Par Aïssatou Chérif Baldé-Diallo
Dans cette tribune, l’auteure dresse un réquisitoire sévère contre la gouvernance actuelle en Guinée, dénonçant une justice instrumentalisée, une élite politique décriée et ce qu’elle considère comme une disparition de l’État depuis le coup d’État de 2021.
C’est un pays où tout semble permis, même ce qui est interdit. Dans ce contexte, le retour de l’ancien ministre de la Justice, Charles Wright, au sein de l’administration guinéenne ne doit pas nous surprendre.
Décrit par de nombreux observateurs comme hargneux, imbu de sa personne et agressif envers les journalistes comme envers ses collaborateurs — « grossier, arrogant, imbu de ses privilèges » — il est souvent perçu comme un bourgeois hautain, convaincu d’une supériorité intellectuelle qu’il n’a pas.
Cet homme connu pour ses excès multiples s’appelle Charles Wright et il occupe désormais la tête de la CRIEF, un tribunal spécial censé lutter contre la criminalité financière, mais dont les résultats restent jugés peu fiables.
Son prédécesseur, le procureur spécial Alya Touré, était pourtant réputé être informé des mécanismes de corruption dans le pays, mais il a fait le choix d’être avec ceux qui volent, détournent les fonds publics.
Plus grave encore, Mamadi Doumbouya est présenté comme le principal auteur de crimes financiers, mais aussi comme le premier protecteur des plus grands criminels du pays.
Dans ces conditions, Charles Wright apparaît comme un « clown politique » au sein d’un cirque savamment orchestré pour distraire l’opinion publique. Il joue ainsi le rôle d’un pion d’une gouvernance qualifiée de chaotique, fondée sur la théâtralisation et la démagogie, sous la direction d’un chef de junte militaire accusé de se jouer du peuple.

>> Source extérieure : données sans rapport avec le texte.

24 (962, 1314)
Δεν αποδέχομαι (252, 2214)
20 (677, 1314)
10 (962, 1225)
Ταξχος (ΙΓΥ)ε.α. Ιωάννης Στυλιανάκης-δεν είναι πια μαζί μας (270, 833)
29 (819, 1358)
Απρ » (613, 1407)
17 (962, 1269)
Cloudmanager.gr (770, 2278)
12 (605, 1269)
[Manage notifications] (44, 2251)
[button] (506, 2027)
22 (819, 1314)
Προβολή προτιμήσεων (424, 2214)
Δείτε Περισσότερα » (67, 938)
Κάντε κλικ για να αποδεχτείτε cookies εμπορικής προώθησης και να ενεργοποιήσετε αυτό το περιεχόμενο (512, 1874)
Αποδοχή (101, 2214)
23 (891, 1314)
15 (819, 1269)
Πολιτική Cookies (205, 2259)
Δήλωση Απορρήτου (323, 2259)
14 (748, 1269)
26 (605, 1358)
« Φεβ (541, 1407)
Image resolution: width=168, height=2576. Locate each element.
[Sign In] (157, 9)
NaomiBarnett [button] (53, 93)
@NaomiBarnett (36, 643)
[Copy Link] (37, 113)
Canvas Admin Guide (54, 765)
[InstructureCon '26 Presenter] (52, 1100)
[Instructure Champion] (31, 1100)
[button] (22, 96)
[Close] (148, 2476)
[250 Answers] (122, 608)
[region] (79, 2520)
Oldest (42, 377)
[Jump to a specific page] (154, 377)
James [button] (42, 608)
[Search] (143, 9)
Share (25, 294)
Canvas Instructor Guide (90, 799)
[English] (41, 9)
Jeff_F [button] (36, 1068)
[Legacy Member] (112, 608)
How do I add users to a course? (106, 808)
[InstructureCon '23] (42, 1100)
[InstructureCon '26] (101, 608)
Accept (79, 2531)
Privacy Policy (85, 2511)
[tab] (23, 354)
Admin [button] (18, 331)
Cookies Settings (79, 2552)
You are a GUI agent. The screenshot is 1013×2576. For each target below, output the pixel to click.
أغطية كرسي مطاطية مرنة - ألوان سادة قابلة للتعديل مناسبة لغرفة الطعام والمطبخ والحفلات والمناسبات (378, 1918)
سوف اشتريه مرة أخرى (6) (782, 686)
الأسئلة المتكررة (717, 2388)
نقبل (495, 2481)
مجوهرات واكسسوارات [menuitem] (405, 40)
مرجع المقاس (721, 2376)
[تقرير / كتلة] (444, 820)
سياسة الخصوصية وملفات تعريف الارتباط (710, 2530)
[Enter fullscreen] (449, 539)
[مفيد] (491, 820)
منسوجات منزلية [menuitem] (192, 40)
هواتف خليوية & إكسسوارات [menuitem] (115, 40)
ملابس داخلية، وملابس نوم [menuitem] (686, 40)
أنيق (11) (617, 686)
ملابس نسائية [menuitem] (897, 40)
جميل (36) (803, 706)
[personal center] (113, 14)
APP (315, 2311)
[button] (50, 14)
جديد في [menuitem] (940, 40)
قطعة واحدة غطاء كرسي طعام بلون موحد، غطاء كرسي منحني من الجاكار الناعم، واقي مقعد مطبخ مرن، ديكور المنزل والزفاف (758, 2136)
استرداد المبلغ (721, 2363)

Dès lors, la République peut continuer d’être à terre, couchée, et elle n’est pas prête de se relever de sitôt.
Car lorsque dans un pays on se targue de se situer sous l’empire d’une loi fondamentale abrogée, que le symbole de la République use et abuse de méthodes falsificatrices.
Et que la justice se couvre d’un fétichisme juridique de mauvais aloi, et enfin aboutir à un coup d’État militaire, couronné d’un braquage électoral, c’est admettre et reconnaître que l’Etat n’est plus.
On s’en sert à titre d’adjuvant; on l’invoque pour donner une bonne fausse conscience à autrui qui assiste passivement avec une complicité effarante au chant du cygne.
Dans ce contexte, l’État guinéen n’existerait plus sous Mamadi Doumbouya.
A-t-il d’ailleurs jamais réellement existé, au regard des souffrances infligées au peuple depuis le coup d’État du 5 septembre 2021, qui a suscité tant de désillusions, souvent marquées par le sang?
La réponse est sans équivoque : non.
Il faut donc espérer et croire qu’il est encore possible de se relever: La conscience citoyenne ne peut être statique ; elle constitue un souffle intemporel et universel qui finit toujours par s’incruster après avoir emporté, bien souvent par rafales, ceux qui n’ont jamais cessé de se croire éternels.
L’Etat, certainement, n’a jamais été en Guinée ; mais il sera, irréversiblement, car demain il fera jour pour les despotes, faux opposants, fausses élites et autocrates latents qui ne pourront échapper d’être engloutis par les flots de la marée montante qu’ils n’ont cessé de narguer ad nauseam.
Ce sera le prix de l’incurie et de la gabegie — un prix qui ne sera pas excessif s’il permet le retour de l’État, pilier fondamental de la Nation.
D’ici là, une seule voie demeure: poursuivre la résistance.